Global Health Mentor: William Checkley, MD
Medical Director, Johns Hopkins Medicine International
Working in Peru as part of Dr. William Checkley’s research study was one of the most illuminating experiences that allowed me to witness the complex and intricate dynamics of the Peruvian health system and the country’s vivid and diverse population. During my time in Lima, I worked on a project that explored the long-term health outcomes of patients that required mechanical ventilation for at least 24 hours during their time at one of five different Peruvian intensive care units.
One of the most rewarding tasks that I carried out during my time in Lima was arranging and conducting interviews with the ICU patients as well as with community controls from the San Juan de Miraflores area. These interviews consisted mainly of surveys that measured the participants’ general health and pulmonary function, their anxiety and depression levels, cognitive ability, quality of sleep, and their ability to go about their daily lives independently. This experience allowed me to learn empirically about the data-collection process and about some of the tools and methodologies that are used in global health research projects. Conducting the interviews, I was also able to develop a good sense of what life is like for many participants and some of the complexities that are inherent to public health research in an environment such as Lima’s. Also, by participating in and having to administer the tests myself, I was able to see the significance of using well-constructed, targeted-yet-versatile instruments when dealing with diverse, multi-ethnic populations with varying educational, economic and social backgrounds. Contributing to the organization and completion of the study’s data set, I also travelled between different hospitals in Lima obtaining missing information from the health records of current and past study participants. These hospitals, funded by the Peruvian national social service provider, offer care for a majority of the population in the greater Lima metropolitan area and the surrounding provinces. Working at these hospitals, I got a chance to interact with the record-keeping infrastructure in many of these health institutions and also developed a sense of the research culture in a Latin American metropolis.

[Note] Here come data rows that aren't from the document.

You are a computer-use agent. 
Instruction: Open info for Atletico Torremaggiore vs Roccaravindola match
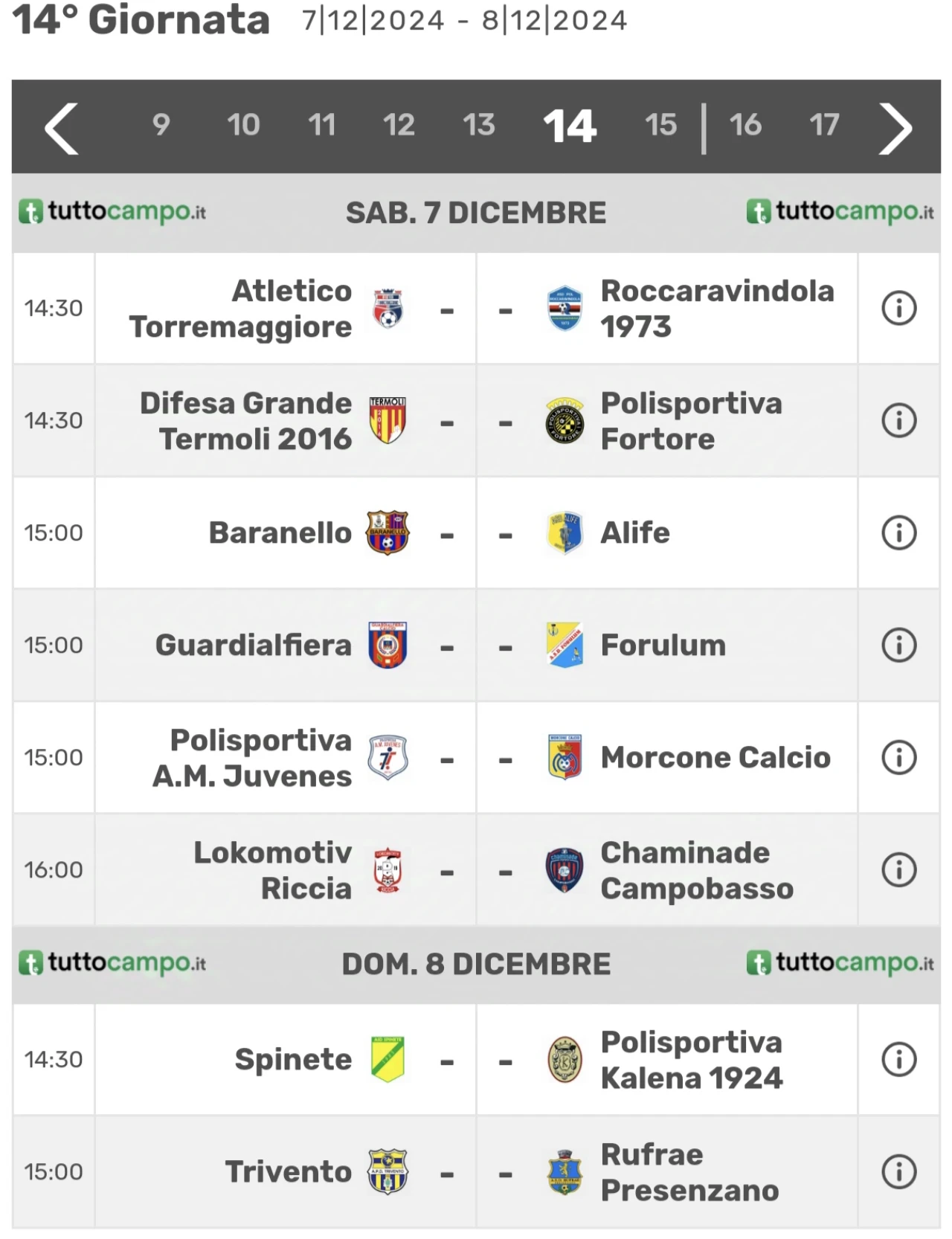tap(898, 308)

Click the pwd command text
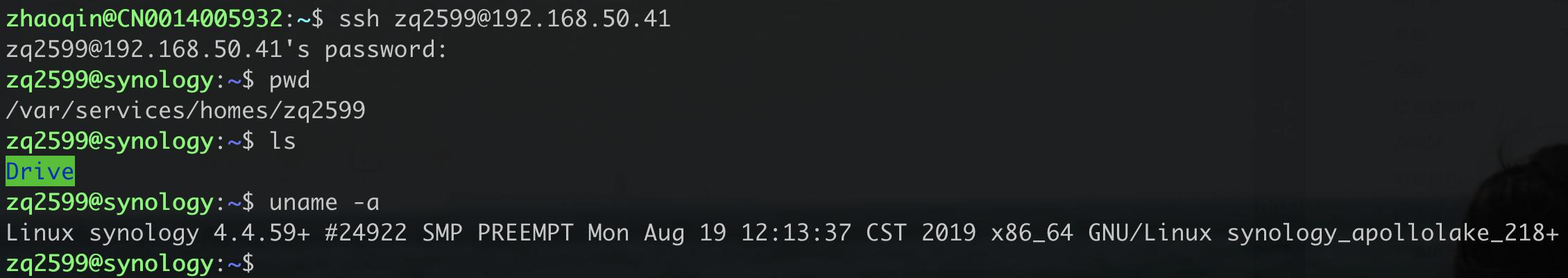pyautogui.click(x=289, y=80)
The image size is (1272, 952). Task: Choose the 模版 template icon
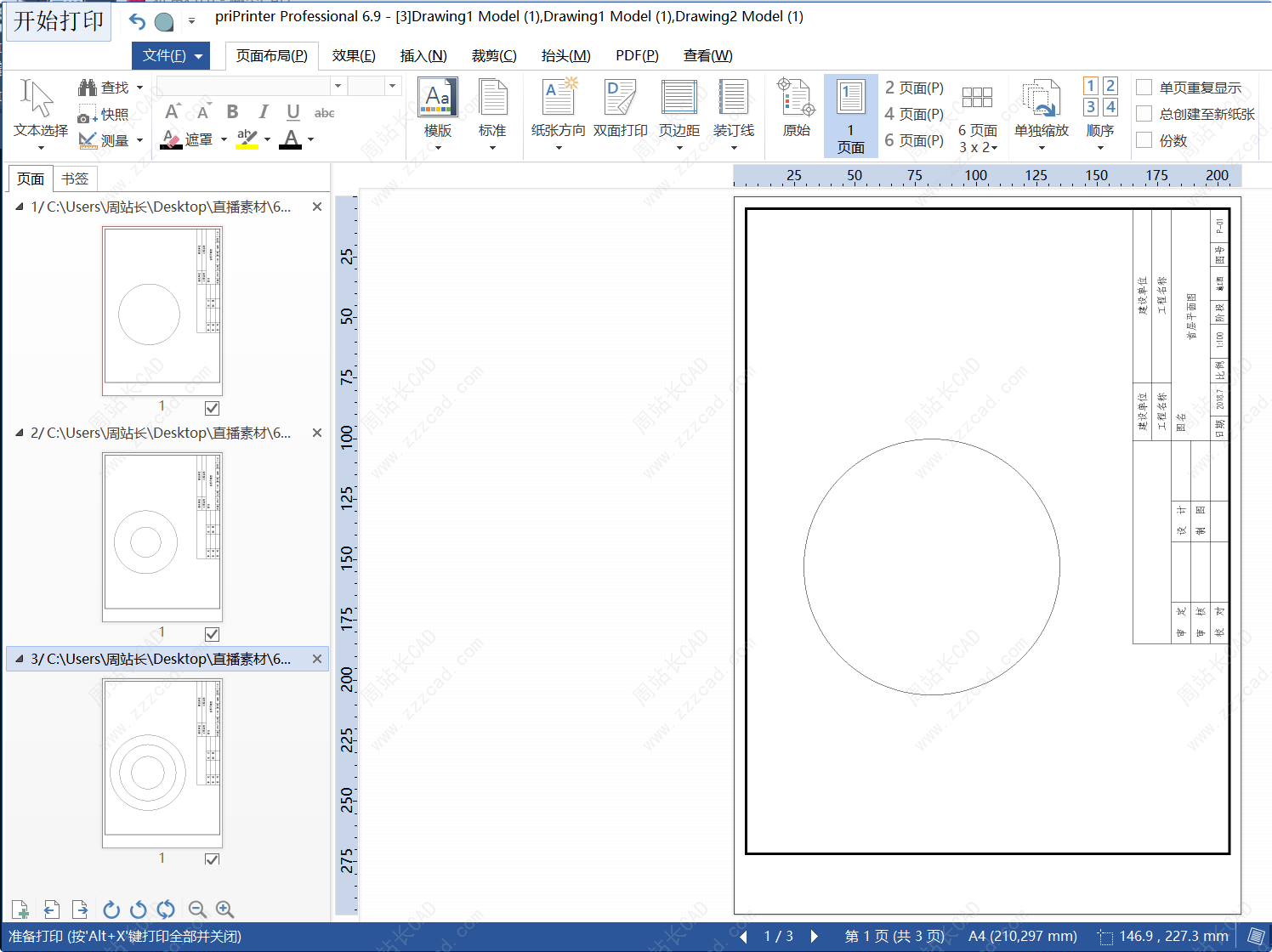coord(438,99)
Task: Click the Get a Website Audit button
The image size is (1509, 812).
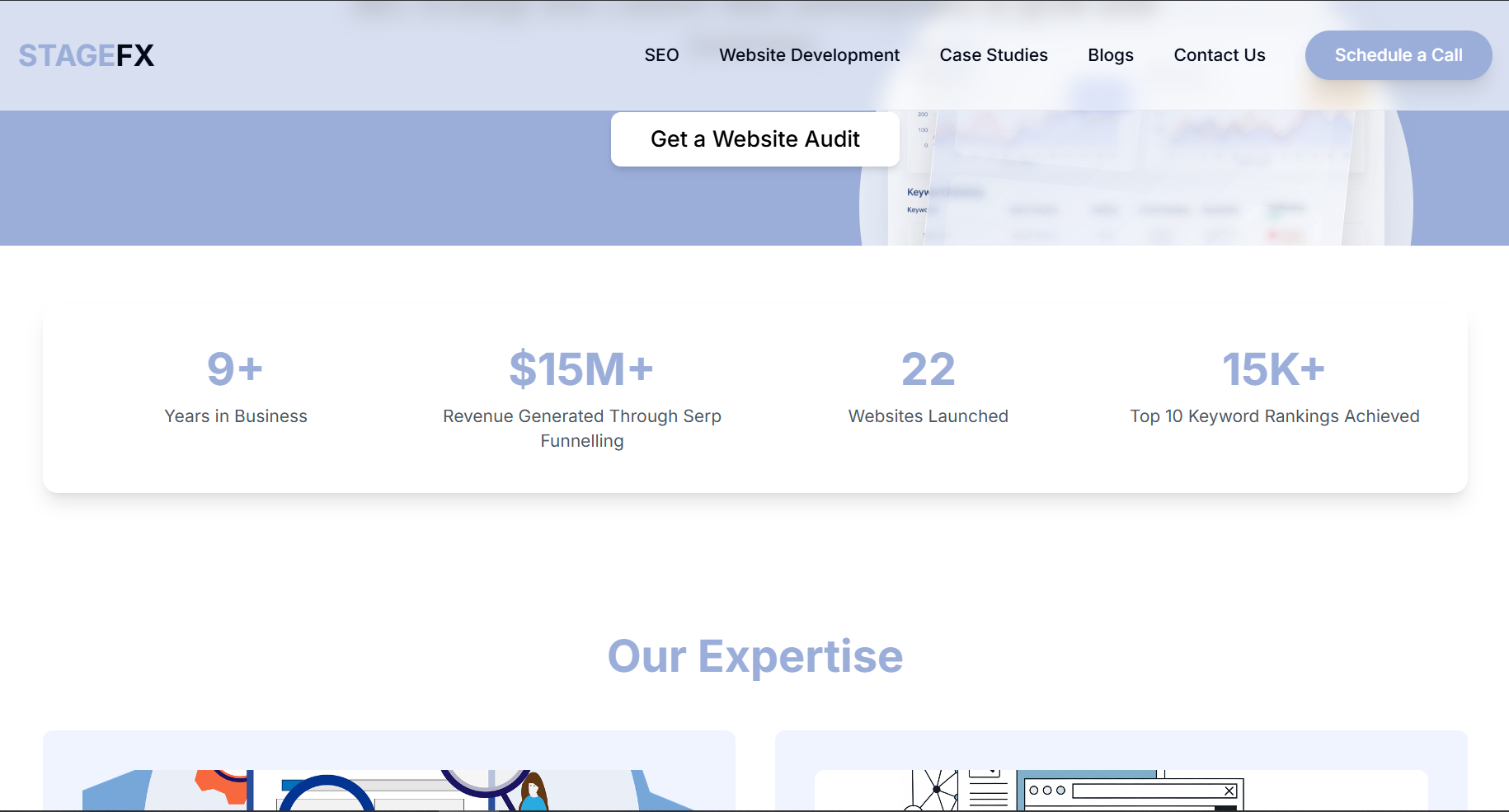Action: coord(754,139)
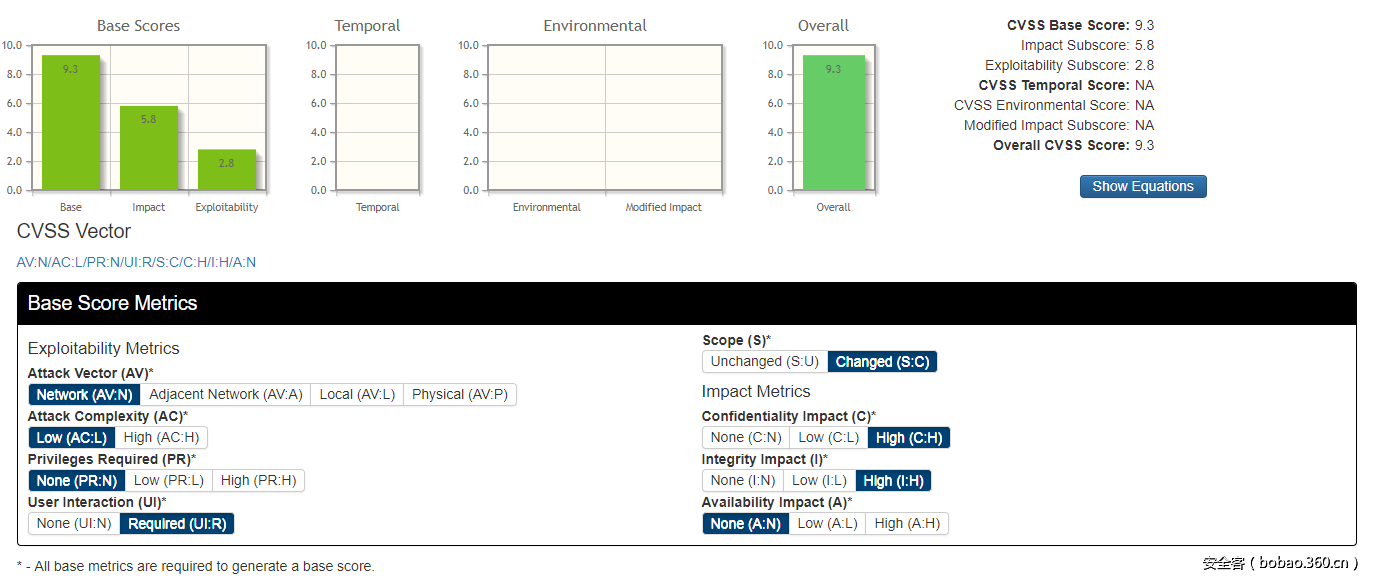Set Availability Impact to High
Image resolution: width=1373 pixels, height=581 pixels.
click(907, 523)
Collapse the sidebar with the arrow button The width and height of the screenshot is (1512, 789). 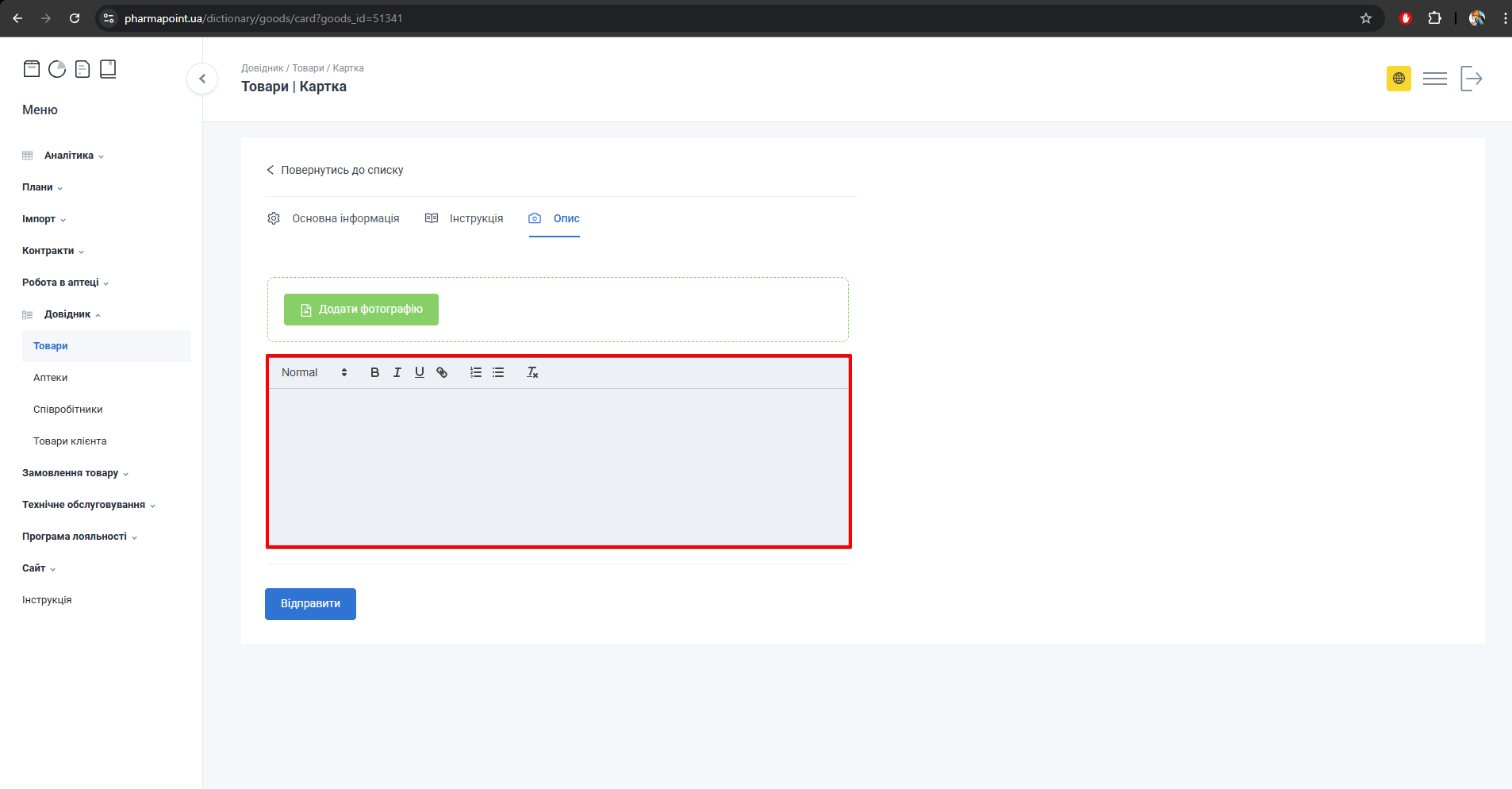[202, 79]
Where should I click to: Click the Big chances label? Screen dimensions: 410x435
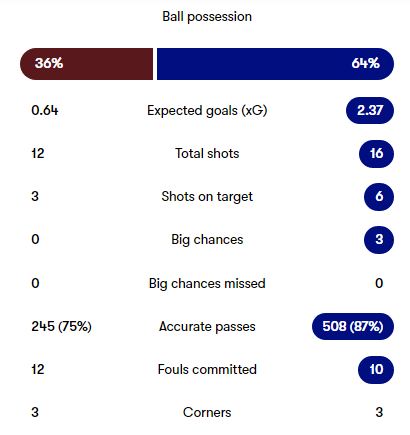207,240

Having lived most of my life in different cities in Colombia and the United States, my culturally dynamic experiences have fundamentally shaped my identity and my outlook on the systems that I have pertained to and engaged with. Being passionate about the Latin American population and its historical memory, my time in Peru allowed me to juxtapose my experiences to further develop a more well-founded, empirical consideration of each of these countries’ vibrant environments and explore how these affect the health condition of their respective populations. Shortsighted policies in Latin America have failed to address the tangible needs of the population and the need for responsible, community-oriented interventions is crucial. As my perspective changes and I become increasingly more familiar with the circumstances and condition of many across Latin America, my restlessness grows and I feel increasingly more determined to continue exploring the data-driven analysis and execution of radical structural projects that might lessen the increasing and dehumanizing burden that many of these populations face.